Thoughts on Swish-e version 3.

Assumptions * In order to keep Swish-e fast and portable, some key parts need to be written in a compiled language like C.

* C developers are increasingly harder to recruit to OSS projects like Swish-e.

* C is slower to develop and more difficult to maintain than non-compiled languages like Python or Perl.

* To encourage more code contributors to the project and make the project more useful to more people, make the core C parts library modules with well-defined and documented APIs. This makes the code more maintainable and flexible, and allows integration of other IR libraries like Xapian.
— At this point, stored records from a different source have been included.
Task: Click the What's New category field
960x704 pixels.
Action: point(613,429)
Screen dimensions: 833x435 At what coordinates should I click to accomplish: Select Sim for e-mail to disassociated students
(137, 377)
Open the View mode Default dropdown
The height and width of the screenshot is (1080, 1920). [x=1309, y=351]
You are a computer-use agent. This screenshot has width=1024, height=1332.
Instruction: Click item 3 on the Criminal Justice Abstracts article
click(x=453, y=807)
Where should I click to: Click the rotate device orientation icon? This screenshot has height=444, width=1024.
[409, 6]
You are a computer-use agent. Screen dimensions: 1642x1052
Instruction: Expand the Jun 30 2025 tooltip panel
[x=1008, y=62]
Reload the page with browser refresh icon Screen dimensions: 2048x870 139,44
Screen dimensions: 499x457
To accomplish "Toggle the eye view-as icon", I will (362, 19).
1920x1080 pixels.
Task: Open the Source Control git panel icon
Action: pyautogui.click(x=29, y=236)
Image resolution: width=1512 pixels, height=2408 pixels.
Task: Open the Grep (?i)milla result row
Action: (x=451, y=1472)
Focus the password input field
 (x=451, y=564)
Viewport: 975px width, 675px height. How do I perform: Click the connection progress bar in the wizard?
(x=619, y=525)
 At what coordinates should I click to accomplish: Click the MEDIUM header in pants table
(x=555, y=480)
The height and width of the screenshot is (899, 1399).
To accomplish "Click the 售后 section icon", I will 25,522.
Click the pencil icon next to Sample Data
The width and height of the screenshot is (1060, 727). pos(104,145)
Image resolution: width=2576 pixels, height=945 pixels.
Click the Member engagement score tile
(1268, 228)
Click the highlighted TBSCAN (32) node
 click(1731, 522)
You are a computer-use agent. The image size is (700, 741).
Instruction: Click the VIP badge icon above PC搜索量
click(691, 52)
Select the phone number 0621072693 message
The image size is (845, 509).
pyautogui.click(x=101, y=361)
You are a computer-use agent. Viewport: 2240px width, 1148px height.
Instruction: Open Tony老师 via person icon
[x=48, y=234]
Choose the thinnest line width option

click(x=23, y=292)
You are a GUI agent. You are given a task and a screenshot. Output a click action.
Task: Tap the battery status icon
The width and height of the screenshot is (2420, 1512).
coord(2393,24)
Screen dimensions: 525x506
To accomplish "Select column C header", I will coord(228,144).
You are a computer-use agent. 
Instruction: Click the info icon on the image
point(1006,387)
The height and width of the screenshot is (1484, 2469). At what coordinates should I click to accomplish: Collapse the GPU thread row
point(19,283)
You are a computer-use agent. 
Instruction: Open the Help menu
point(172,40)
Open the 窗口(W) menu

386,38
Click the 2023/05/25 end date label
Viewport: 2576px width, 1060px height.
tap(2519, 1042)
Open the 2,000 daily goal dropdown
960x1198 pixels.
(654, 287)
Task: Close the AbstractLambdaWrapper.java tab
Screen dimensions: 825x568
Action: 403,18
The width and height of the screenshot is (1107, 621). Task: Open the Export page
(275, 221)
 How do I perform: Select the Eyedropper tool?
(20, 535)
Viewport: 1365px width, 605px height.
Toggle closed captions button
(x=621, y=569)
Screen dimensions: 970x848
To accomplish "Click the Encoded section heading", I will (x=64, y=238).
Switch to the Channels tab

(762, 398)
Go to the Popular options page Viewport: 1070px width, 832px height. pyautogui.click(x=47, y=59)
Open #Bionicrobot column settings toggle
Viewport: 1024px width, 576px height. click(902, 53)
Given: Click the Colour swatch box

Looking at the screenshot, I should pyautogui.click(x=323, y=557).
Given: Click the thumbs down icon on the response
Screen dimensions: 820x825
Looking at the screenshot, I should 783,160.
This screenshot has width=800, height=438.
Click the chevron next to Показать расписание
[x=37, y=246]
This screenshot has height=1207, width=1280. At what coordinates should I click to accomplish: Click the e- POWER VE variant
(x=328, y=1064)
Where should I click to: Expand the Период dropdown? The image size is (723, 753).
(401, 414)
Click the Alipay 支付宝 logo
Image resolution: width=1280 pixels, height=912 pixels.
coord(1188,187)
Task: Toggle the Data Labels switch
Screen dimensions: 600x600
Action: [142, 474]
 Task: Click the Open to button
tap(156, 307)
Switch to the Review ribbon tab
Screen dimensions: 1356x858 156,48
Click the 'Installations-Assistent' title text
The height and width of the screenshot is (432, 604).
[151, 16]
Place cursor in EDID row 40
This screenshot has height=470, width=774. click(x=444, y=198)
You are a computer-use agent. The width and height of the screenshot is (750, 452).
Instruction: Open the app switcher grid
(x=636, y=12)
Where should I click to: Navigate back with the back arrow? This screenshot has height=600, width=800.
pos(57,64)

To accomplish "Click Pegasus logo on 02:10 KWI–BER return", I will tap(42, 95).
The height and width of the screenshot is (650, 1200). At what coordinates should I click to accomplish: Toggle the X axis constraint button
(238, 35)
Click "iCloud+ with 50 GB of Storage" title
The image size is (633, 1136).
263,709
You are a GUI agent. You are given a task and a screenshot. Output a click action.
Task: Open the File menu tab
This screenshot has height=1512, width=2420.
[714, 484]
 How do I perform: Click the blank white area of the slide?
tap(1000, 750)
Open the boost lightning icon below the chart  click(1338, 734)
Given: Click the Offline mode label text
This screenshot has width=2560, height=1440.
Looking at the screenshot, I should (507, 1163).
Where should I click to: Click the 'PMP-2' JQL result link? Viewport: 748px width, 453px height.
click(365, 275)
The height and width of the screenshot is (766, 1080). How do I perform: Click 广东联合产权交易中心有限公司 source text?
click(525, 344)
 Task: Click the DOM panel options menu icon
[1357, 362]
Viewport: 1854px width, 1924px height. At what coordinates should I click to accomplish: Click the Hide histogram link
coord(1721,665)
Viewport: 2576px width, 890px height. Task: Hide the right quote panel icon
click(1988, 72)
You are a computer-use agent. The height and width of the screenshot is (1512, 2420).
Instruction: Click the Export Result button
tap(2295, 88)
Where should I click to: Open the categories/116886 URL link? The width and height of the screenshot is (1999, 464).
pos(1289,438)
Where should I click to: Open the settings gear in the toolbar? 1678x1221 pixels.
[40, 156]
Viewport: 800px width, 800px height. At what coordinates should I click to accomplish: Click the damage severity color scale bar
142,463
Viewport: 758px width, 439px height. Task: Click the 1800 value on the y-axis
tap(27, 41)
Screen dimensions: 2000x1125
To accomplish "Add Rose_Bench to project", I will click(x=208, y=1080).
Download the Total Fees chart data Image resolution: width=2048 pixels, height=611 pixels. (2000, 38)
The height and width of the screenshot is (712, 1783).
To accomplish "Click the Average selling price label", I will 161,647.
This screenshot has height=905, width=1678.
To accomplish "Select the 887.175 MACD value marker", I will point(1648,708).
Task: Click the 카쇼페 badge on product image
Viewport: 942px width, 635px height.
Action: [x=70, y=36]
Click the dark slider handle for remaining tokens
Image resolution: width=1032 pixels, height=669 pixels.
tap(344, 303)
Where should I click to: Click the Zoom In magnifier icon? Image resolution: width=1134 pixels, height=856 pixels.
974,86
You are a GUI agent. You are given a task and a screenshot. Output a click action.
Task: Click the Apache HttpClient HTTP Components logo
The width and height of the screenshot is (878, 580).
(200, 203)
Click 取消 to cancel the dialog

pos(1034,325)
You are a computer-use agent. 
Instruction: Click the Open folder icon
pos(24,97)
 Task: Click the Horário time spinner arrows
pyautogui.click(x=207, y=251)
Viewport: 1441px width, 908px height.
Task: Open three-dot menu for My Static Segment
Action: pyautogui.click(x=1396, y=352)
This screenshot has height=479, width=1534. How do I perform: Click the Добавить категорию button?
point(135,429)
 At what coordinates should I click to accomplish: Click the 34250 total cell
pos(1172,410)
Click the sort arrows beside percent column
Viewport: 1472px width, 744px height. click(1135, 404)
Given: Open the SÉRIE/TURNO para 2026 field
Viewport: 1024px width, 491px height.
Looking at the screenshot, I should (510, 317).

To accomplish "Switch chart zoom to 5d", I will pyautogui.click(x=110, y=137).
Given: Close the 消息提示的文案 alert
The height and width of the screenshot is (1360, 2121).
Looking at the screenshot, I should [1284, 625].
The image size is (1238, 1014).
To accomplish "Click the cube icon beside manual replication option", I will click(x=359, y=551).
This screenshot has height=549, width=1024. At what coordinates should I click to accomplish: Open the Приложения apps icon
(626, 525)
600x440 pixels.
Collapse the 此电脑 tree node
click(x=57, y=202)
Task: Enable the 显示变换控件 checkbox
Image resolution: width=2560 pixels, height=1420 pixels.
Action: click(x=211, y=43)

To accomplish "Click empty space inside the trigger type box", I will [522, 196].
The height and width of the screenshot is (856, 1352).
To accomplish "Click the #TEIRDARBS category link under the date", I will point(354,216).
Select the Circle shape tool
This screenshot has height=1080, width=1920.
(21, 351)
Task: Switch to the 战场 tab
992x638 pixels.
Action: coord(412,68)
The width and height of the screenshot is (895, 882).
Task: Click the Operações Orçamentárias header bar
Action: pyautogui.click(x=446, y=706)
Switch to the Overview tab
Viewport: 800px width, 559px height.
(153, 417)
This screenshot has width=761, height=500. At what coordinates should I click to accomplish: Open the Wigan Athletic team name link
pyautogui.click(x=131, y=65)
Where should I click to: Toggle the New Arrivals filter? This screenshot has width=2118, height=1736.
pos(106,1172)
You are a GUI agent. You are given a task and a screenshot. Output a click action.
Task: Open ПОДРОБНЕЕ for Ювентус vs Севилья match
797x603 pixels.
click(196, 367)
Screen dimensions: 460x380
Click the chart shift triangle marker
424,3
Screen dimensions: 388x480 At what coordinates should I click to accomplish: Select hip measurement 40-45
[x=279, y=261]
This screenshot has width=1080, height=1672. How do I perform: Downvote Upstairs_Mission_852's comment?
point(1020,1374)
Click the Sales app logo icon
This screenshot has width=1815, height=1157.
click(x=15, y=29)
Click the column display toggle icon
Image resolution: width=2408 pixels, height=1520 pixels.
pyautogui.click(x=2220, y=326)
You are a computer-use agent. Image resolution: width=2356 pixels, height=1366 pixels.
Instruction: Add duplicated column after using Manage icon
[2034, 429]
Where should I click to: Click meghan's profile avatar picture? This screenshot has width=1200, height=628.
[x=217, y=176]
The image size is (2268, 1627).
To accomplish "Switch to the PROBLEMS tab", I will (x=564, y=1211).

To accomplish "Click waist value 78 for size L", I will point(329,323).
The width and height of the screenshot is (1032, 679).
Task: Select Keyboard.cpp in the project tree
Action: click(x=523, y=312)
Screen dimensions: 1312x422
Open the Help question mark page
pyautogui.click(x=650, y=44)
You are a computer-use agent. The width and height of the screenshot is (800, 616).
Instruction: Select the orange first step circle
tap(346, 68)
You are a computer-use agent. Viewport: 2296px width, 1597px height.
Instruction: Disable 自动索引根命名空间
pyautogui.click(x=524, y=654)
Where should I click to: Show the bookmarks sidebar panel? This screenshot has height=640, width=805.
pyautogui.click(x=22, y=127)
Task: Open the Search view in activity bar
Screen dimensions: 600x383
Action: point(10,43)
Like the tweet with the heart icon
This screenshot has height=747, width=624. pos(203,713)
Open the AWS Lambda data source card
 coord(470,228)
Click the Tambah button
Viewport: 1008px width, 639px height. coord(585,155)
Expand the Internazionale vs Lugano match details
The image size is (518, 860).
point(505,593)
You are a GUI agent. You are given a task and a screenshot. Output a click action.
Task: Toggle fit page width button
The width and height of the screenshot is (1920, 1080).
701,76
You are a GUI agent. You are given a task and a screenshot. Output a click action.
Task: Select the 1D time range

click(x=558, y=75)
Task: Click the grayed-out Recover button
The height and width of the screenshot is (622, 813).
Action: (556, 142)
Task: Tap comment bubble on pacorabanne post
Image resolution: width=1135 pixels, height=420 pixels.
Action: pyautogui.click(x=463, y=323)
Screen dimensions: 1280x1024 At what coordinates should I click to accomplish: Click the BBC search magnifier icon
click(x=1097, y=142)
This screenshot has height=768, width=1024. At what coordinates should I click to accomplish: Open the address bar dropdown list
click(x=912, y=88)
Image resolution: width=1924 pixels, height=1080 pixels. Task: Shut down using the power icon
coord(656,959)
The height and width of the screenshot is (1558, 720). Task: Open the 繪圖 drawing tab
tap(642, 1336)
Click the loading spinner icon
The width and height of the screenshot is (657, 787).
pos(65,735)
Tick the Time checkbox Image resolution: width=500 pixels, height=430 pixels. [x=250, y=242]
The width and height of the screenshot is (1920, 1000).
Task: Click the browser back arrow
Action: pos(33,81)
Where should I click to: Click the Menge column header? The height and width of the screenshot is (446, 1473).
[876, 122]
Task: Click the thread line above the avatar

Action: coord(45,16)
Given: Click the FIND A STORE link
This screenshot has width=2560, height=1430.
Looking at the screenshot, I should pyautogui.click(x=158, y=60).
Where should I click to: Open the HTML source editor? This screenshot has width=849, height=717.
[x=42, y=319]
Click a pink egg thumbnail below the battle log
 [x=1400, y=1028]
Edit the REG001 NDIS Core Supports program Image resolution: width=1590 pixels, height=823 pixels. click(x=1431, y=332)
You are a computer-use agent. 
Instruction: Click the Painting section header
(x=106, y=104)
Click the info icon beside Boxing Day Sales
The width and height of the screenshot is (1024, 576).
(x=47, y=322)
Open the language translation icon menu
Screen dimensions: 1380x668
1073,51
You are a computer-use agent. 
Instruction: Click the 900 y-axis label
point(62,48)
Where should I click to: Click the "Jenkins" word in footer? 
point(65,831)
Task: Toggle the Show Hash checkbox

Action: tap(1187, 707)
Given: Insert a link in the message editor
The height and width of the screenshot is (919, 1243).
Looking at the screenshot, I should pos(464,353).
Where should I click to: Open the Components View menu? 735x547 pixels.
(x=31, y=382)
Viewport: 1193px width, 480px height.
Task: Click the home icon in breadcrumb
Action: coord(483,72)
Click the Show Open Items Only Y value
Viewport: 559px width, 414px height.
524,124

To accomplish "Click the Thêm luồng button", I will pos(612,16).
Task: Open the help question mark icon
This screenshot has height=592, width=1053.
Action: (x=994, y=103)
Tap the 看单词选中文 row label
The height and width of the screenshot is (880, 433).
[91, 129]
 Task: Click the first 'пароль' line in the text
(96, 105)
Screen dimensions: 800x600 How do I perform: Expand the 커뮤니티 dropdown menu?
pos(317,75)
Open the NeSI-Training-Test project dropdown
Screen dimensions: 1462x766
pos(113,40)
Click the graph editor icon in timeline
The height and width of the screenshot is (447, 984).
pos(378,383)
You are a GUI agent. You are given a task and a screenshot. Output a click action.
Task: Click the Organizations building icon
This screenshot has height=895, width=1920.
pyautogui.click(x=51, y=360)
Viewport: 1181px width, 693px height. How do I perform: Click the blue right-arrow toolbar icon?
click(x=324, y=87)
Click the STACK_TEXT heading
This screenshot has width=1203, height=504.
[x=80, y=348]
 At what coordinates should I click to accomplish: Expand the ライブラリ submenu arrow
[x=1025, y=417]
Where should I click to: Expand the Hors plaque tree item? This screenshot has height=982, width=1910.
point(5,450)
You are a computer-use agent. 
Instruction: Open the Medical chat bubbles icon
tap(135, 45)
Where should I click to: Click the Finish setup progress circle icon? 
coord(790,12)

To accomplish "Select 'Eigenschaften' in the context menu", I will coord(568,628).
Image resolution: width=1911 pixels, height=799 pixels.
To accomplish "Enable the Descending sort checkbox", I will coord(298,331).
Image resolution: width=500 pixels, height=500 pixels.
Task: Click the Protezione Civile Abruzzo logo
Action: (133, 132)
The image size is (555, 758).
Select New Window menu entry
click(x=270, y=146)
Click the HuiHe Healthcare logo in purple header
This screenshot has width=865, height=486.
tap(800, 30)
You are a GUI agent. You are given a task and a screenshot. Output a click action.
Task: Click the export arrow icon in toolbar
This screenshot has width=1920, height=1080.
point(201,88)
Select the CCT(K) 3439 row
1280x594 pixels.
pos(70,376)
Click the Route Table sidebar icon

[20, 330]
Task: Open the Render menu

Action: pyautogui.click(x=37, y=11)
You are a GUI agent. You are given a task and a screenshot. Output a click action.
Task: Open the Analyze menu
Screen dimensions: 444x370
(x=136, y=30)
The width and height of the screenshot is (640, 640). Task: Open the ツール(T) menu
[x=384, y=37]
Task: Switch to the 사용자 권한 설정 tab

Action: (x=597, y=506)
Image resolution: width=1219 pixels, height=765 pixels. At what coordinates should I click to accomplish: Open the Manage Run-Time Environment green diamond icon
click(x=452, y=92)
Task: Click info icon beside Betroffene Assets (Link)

Core C Libraries *NOTE The following list is no longer accurate. libswish3 combines all these into one library.*

SwishUtils (libswishu) Common shared functions for things like IO, string handling, times, errors, memory and hashing.

I’ve started this one.

SwishConfig (libswishc) Parse config files into in-memory data structures, and read/write index config headers.

I’ve started this one.

SwishParser (libswishp) Parse documents into properties and wordlist.

I’ve started this one.

SwishIndex (libswishi) Store properties and wordlists.


SwishSearch (libswishs) Parse queries and fetch results from an index.

Could be re-working of existing libswish-e to expect UTF-8 (which SwishUtils supports).